Stored data:
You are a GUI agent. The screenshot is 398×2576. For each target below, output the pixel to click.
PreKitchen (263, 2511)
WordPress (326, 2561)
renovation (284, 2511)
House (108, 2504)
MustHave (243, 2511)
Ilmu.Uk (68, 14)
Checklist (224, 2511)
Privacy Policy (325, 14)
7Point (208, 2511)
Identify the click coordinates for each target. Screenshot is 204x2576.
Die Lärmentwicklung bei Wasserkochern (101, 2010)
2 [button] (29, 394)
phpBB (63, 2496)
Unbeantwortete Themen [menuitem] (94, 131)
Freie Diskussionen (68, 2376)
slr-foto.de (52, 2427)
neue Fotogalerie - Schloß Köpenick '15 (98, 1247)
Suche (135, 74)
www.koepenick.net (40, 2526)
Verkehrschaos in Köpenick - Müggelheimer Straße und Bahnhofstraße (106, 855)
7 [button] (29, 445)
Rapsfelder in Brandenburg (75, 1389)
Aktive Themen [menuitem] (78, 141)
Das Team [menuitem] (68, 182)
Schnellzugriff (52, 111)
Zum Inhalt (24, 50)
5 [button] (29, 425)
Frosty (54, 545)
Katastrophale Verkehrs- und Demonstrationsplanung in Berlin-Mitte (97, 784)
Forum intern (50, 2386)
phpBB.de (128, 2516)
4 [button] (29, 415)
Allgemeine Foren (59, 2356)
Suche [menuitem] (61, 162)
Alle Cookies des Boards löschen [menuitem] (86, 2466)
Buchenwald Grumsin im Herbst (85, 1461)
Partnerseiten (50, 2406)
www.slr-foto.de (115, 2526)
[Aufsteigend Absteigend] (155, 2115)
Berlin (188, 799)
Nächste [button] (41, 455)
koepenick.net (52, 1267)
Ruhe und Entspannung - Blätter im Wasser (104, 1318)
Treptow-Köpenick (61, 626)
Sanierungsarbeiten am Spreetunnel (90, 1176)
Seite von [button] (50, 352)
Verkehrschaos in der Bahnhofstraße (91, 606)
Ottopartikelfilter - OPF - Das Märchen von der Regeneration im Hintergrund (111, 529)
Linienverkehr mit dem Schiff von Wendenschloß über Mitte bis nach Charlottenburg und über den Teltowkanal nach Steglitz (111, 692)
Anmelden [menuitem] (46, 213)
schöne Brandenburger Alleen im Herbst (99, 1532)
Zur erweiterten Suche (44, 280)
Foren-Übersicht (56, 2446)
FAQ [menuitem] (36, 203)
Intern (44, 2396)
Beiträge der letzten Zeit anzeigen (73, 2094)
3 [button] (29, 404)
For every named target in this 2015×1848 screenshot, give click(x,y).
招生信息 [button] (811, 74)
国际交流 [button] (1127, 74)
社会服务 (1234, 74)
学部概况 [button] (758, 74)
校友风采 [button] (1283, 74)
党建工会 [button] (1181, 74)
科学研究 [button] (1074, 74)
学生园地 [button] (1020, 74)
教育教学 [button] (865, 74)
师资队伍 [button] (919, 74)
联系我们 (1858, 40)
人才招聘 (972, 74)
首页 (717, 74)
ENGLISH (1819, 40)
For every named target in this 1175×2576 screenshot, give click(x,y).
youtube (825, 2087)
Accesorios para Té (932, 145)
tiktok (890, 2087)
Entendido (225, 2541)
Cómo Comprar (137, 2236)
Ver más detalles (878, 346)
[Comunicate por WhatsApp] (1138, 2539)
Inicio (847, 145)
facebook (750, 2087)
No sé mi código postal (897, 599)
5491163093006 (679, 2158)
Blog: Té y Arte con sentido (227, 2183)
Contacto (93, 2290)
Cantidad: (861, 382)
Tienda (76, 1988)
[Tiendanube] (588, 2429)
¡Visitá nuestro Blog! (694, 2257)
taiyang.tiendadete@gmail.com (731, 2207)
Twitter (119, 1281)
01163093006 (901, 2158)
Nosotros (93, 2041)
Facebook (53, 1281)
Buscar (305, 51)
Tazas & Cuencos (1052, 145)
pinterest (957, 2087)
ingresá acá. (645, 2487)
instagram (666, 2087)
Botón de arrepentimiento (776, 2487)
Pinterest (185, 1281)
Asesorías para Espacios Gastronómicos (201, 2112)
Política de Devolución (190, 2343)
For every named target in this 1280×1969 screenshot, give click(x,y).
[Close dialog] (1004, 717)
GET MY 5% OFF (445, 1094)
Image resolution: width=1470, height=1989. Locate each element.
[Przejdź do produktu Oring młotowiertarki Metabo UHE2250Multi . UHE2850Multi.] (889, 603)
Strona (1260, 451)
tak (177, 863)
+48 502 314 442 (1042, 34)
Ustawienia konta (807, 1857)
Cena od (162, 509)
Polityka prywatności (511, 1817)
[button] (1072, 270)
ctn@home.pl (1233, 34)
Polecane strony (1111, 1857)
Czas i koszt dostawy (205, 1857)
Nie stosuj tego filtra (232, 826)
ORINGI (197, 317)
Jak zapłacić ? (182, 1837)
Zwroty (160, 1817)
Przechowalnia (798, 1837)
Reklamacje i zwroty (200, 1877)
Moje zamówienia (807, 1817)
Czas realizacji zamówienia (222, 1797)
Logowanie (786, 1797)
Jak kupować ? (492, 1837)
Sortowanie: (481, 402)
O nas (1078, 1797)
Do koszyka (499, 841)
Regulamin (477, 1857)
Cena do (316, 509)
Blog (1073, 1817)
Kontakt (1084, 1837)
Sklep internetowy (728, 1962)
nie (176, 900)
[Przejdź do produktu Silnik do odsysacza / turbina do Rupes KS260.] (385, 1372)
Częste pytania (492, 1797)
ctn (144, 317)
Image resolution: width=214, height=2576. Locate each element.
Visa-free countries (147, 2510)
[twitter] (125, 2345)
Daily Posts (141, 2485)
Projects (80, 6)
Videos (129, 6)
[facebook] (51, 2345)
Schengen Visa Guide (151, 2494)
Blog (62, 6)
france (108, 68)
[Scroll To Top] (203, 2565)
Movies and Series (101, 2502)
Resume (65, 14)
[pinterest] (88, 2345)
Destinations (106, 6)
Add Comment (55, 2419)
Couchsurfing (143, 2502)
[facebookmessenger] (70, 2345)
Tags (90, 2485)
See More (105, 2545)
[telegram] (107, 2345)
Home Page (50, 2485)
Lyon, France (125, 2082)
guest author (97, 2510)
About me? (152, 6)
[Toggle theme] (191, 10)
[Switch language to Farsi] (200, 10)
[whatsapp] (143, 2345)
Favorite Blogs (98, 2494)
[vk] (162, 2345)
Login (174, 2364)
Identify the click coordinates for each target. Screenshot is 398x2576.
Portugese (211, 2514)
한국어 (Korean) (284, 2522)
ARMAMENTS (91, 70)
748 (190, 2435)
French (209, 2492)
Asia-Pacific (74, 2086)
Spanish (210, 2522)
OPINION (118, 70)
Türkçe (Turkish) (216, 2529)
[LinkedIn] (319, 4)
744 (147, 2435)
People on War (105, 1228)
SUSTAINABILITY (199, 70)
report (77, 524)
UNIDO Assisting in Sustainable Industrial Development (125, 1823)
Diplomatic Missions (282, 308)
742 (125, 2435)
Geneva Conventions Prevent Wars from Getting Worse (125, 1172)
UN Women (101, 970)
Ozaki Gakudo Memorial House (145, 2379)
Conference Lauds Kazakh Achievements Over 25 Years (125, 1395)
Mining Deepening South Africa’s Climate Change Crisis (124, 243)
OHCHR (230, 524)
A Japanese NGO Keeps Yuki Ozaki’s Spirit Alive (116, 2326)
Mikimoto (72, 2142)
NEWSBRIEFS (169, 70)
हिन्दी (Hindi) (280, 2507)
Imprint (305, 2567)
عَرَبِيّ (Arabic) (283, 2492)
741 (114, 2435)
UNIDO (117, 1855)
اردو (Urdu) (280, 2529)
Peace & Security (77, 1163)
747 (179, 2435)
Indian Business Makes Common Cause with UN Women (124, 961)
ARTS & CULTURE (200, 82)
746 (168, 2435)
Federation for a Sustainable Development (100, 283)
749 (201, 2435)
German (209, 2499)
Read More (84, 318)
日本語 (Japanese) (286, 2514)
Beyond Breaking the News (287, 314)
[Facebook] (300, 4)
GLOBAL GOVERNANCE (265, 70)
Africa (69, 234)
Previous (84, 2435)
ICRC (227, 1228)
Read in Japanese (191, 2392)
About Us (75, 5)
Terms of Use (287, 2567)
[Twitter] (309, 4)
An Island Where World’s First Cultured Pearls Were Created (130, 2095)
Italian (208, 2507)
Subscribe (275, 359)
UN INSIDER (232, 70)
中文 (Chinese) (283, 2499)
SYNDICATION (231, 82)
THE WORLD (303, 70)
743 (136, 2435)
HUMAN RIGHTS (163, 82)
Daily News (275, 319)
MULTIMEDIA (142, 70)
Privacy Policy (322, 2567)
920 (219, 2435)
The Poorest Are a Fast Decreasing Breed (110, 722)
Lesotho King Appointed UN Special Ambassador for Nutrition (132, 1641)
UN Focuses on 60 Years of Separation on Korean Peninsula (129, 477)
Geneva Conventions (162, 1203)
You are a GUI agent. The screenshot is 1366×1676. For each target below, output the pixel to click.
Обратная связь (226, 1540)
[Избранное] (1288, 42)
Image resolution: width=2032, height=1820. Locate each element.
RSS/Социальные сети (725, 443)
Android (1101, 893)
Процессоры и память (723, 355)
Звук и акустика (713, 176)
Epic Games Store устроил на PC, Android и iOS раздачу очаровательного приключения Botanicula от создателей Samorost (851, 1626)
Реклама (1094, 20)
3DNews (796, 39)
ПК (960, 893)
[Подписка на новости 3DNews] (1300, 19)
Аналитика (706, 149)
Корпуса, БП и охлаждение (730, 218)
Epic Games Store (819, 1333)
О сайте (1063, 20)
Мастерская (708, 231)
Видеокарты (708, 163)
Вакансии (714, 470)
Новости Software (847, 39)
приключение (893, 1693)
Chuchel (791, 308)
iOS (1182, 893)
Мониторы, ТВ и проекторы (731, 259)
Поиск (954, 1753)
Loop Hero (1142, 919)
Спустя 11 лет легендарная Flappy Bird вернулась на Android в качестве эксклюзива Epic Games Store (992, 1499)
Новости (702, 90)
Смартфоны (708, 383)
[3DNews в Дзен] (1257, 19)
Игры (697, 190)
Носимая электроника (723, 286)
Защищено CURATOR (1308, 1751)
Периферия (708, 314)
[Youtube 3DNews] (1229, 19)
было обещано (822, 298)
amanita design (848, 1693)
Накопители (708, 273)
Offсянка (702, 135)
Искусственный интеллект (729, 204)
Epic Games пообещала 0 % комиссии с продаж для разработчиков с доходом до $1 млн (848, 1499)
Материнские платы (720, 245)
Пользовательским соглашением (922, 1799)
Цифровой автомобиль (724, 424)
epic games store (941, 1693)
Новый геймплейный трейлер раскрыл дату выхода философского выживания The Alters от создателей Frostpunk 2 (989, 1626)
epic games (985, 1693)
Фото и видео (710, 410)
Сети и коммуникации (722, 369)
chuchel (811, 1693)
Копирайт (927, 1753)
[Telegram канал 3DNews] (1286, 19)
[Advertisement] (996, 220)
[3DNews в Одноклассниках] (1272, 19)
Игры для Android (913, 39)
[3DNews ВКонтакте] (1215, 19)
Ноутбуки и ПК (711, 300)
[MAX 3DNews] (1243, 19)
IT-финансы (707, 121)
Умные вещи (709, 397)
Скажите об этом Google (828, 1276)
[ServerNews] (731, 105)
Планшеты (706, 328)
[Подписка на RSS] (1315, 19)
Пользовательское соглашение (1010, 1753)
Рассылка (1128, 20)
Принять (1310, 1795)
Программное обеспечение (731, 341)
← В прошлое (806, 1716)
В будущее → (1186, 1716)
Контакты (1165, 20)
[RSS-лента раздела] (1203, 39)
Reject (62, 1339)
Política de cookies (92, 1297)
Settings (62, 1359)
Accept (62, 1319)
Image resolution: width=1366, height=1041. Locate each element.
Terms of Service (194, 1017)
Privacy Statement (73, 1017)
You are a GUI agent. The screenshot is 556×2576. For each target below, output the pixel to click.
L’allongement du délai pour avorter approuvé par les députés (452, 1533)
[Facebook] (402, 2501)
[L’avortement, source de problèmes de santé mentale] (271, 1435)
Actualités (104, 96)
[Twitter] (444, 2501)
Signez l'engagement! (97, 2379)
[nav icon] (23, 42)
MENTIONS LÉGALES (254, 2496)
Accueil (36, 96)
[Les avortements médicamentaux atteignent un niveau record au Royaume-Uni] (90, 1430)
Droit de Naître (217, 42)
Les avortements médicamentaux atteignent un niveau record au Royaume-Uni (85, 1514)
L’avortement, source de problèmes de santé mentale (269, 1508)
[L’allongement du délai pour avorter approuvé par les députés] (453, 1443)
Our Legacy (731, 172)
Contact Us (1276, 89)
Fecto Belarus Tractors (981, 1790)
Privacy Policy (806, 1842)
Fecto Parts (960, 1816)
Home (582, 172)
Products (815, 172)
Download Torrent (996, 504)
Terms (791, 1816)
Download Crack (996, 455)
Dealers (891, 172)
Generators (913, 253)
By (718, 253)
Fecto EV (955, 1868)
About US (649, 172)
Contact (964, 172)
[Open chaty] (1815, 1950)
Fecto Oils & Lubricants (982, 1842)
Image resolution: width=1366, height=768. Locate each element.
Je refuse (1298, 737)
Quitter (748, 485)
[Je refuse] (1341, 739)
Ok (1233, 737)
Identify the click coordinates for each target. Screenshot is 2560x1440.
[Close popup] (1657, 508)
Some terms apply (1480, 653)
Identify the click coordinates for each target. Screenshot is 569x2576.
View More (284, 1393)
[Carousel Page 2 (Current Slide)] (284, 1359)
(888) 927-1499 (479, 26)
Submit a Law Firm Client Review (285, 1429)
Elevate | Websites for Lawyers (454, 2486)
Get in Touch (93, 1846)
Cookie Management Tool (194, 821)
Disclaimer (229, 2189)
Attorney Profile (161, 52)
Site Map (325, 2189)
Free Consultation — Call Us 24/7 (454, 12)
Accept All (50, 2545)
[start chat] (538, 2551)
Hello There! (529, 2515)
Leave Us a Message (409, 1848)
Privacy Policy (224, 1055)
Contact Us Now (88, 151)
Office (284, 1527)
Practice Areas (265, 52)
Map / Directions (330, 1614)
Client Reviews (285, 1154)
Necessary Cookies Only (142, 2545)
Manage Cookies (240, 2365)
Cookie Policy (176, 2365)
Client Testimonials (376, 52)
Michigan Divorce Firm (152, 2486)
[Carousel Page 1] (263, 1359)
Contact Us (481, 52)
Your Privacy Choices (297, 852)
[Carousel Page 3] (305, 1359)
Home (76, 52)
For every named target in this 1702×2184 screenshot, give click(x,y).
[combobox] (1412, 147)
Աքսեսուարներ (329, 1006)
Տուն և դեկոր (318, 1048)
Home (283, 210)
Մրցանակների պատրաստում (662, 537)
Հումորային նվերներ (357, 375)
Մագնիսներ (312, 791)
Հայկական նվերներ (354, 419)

• WHAT THE EXERCISE ASKS
Only the lines above from the line containing "For every named target in this 1280×1969" through the line containing "Czas realizacji zamówienia (222, 1797)" should be retyped, exactly and with both ends included.

• ANSWER TO THE EXERCISE
For every named target in this 1280×1969 screenshot, give click(x,y).
[Close dialog] (1004, 717)
GET MY 5% OFF (445, 1094)
Image resolution: width=1470, height=1989. Locate each element.
[Przejdź do produktu Oring młotowiertarki Metabo UHE2250Multi . UHE2850Multi.] (889, 603)
Strona (1260, 451)
tak (177, 863)
+48 502 314 442 (1042, 34)
Ustawienia konta (807, 1857)
Cena od (162, 509)
Polityka prywatności (511, 1817)
[button] (1072, 270)
ctn@home.pl (1233, 34)
Polecane strony (1111, 1857)
Czas i koszt dostawy (205, 1857)
Nie stosuj tego filtra (232, 826)
ORINGI (197, 317)
Jak zapłacić ? (182, 1837)
Zwroty (160, 1817)
Przechowalnia (798, 1837)
Reklamacje i zwroty (200, 1877)
Moje zamówienia (807, 1817)
Czas realizacji zamówienia (222, 1797)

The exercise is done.